Cocina argelina · Especialidad de Bou Saâda · Receta
Zviti argelino de pan y tomate asado majado con guindilla
Pan plano de sémola desmenuzado y majado en mortero con tomate, pimientos, ajo, guindilla, cilantro y aceite de oliva hasta formar una mezcla caliente y rústica.
Categoría: Plato principal vegetal/Cocina: Argelia/Dificultad: Media

La textura final conserva migas y fibras de pimiento; no debe quedar lisa como una crema ni seca como un relleno.
Un plato que se termina dentro del mortero
El zviti, escrito también zfiti, se asocia de manera especial con Bou Saâda y su entorno. Otro de sus nombres, slata méhras, remite al recipiente que define la preparación: un mortero grande de madera donde se majan verduras asadas, especias y pan plano. Aunque la palabra “ensalada” aparece en algunas traducciones, el resultado es un plato caliente, denso y suficiente para ocupar el centro de la comida. Su identidad depende tanto del gesto de machacar como de los ingredientes.

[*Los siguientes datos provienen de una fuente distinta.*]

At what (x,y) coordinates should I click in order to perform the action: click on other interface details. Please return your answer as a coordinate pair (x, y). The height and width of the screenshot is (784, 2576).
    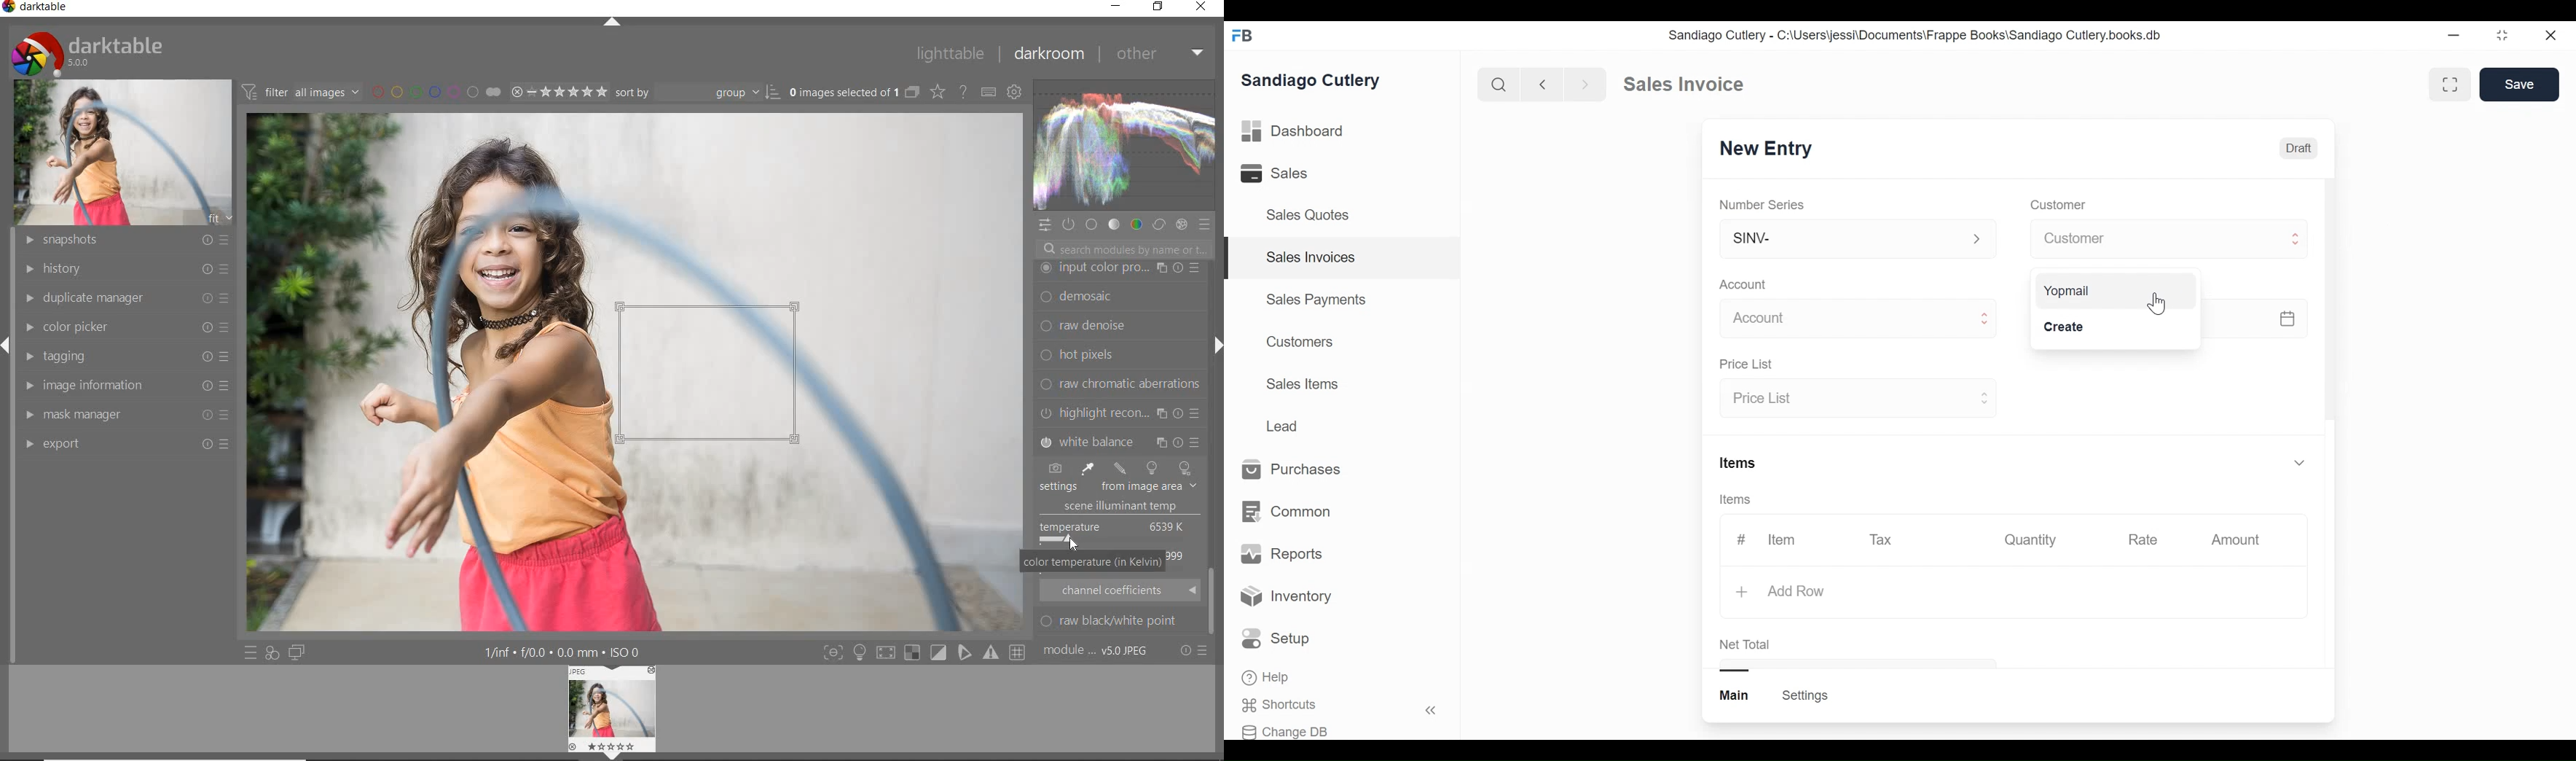
    Looking at the image, I should click on (564, 653).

El mazo no convierte el zviti en puré; une pan y verduras mientras deja una textura rústica y visible.
La base es un pan de sémola sin fermentación, cercano a la kesra o al rakhsas. Se cocina en plancha hasta que aparecen manchas tostadas y una miga firme. Después se rompe en trozos mientras todavía está templado. Ese pan absorbe los jugos del tomate, el pimiento y el aceite, pero conserva una textura granulada. Un pan muy blando se convierte en pasta; uno seco en exceso no se integra. La receta incluye una kesra sencilla preparada al momento para controlar ese equilibrio.
Los tomates, pimientos y ajos se asan hasta que la piel se ennegrece por zonas y la pulpa queda blanda. Se pelan sin lavarlos, para no perder jugos ni aroma tostado. La guindilla se ajusta según potencia, aunque el zviti se conoce por un picante claro. Cilantro, comino, semillas de cilantro y una pizca de alcaravea forman el fondo especiado. El aceite de oliva entra al final y redondea la mezcla sin convertirla en una salsa grasa.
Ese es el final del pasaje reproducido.